Tony's Army Wife - surviving my first deployment

Thursday, August 24, 2006

I am not quite sure why I have decided to start one of these things. I'm assuming it's to keep myself (and my mind) as busy as possible. I'm sure it would make sense to start at the very begining of it all. So here is my story..

A couple of years ago is when Tony and I began talking. We talked on the internet more than anything. I was dealing with many stressful heartaches at the time, and he seemed to be the only person who actually understood what I was going through, even though he was as happy as could be with his girlfriend (at the time), Kristen. He had been through it all before and knew the pain I was experiencing. For once in my life I felt like someone cared... and that was comforting. I found myself already getting close to him.

When Tony and I first began talking, he had just recently come home from his first tour of duty in Iraq. We chit chatted off and on, and before I knew it... he had volunteered for another tour back at the sandbox. This broke my heart. The one person who understood everything in my life was going to be leaving for an enitre year. However, it didn't really hit me until May 2006, when I lost my first friend due to OIF. Reality slapped me clear across the face. Not only did I lose Rob over in Iraq... I also lost one of my friends here in my home town. The day of Jake's wake is when Rob was killed in the Sandbox. 2 friends within 4 days. I was beside myself. The only thing I could think of, was to call Tony. I told him what was going on and that I needed to hang out with him before he left, and that's exactly what we did. We went to one of his favorite bars in Dover and had so much fun that night. Lots of beer, Irish music, and great company. I couldn't believe I was having so much fun with the one person I am constantly having serious conversations with. I was falling for him... harder and faster than I was before.

Later that same month... BAM! I'm attending yet another soldier's wake. 3 in 1 month. How does that happen? Once again that empty feeling was overwhelming me... I picked up the phone and called Tony. That night we went back to that same bar, and again... I drank my sorrows away and tried to convince myself that I really didn't have a funeral to attend the next morning. But I wasn't able to escape reality. Tony and I shared a dance or 2 with eachother... and I couldn't help but hold onto him as tightly as I possibly could, sobbing with my head against his chest. He tried to comfort me. He tried to tell me that everything was going to be alright. But how could I believe such a thing after losing 3 people in 1 month.

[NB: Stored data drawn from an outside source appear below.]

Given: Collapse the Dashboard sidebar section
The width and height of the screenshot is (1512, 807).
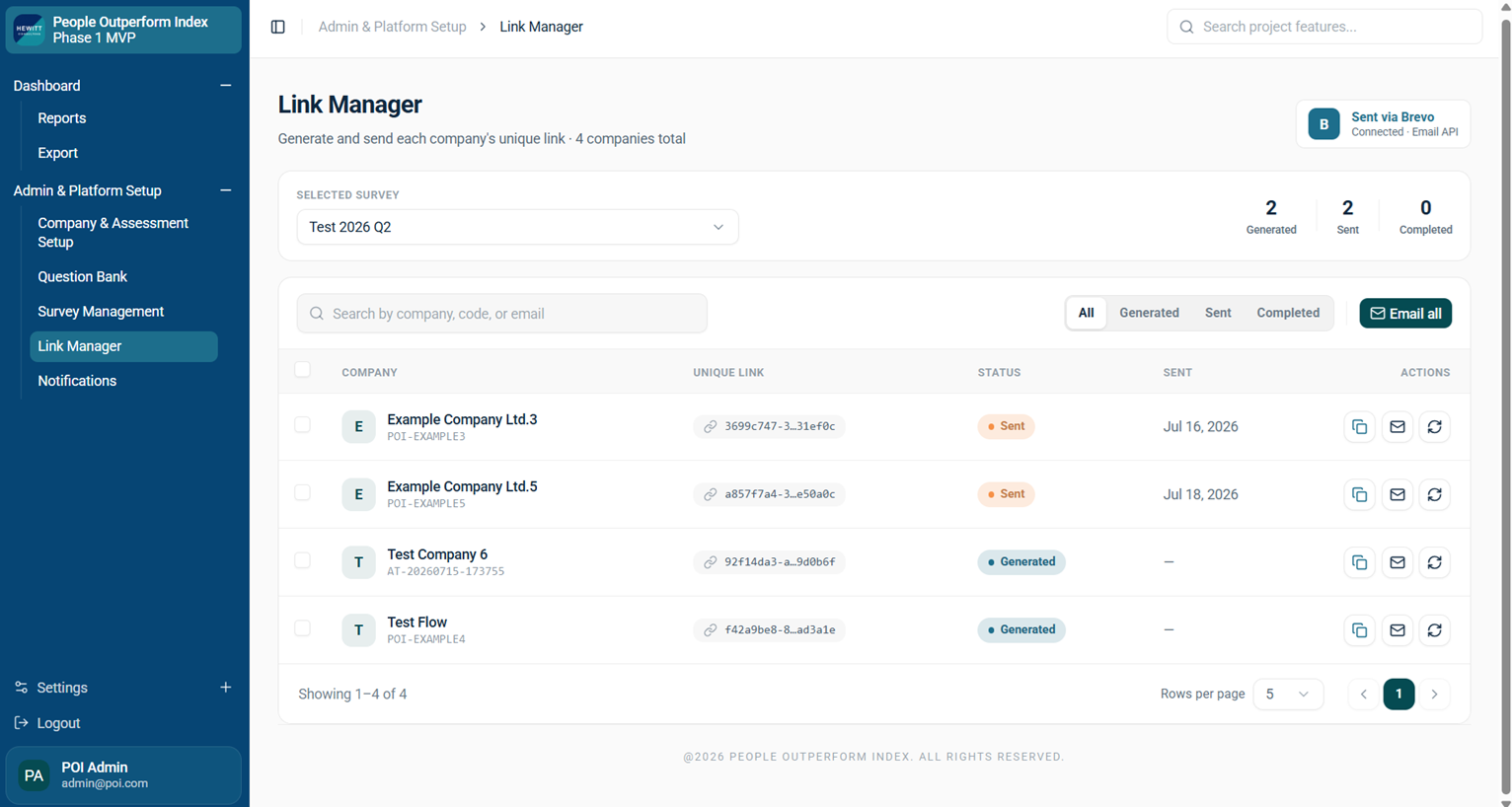Looking at the screenshot, I should pyautogui.click(x=225, y=86).
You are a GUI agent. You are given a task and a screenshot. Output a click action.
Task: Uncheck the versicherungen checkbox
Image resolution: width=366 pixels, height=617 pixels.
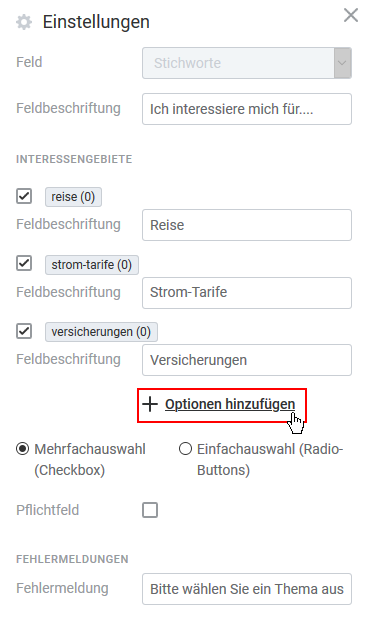tap(24, 331)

About 1 week later he was up north visiting his family when I noticed he was online. So I messaged him and we talked for a little bit until he invited me up there to hang out with everyone. He was definately worth the 2 1/2 hour drive. I had an amazing time with him and his family for the 3 days we were there. Then we both left to head back down south... I was going home... alone.. and he was going back to Kristen's. I was miserable once again.

To shorten things up a bit.. Kristen finally ended their relationship due to the fact that she couldn't "handle the deployment." 2 days after Tony left to Camp Shelby, Mississippi, we began our relationship with eachother. He had finally confessed his feelings for me. He didn't want to leave anything left unsaid.. and with this.. I admitted to him my feelings as well. And that's when we made it official.

A few weeks after he left, his grandmother passed away. He ended up coming home on an emergency leave and we headed up north once again to be with his family. A few days passed and we came back down south. The day before he had to leave for Mississippi again, he proposed to me. I was completely paralyzed by feelings of love and ecstasy that I don't even think I said yes to him. I remember wiping the tears of happiness from my eyes, pulling him to his feet, and jumping into his arms. I cannot remember the last time I was THAT happy... or if such a thing has ever existed in my life.


Today he has been gone for 46 days. It is starting to hit me hard. I can't sleep at night. I stay awake and cry by myself. I listen to sad songs, some that remind me of him... and I watch all the happy pictures (my screen saver) of us flash across the screen and I can't seem to choke back my tears. There was one time I was on the phone with him and he was just so exhausted from training that week that he fell asleep... and I must have spent 45 minutes still on the other line listening to him breathe. I'm finally learning to appreciate all the small things like that.

In 19 days the love of my life will be home on a 6 day block leave and I will finally get the chance to marry him and OFFICIALLY be Mrs. Hawkins! The days are going to start dragging. I can't wait til I get to pick him up at the airport and jump into his loving arms again. It's the dropping him off part, 6 days later, that is going to DESTROY me. I won't just be dropping off my boyfriend or fiance... he'll be my husband by then. And I know that shortly after he returns back to Mississippi, he'll be going over to Iraq. I'll get through this though. I know I can. I'm hoping that this isn't going to be as emotionally difficult as I'm thinking it's going to be. But I know I'm just kidding myself. No matter what though... I WILL STAND BY MY MAN! I will be patiently awaiting his safe return. I am behind him every step of the way and I support him far more than 110%. He is my husband and my hero. The love I have for him will continue to grow everyday that passes. Not a day goes by that I don't think of him. I LOVE YOU SPC. HAWKINS!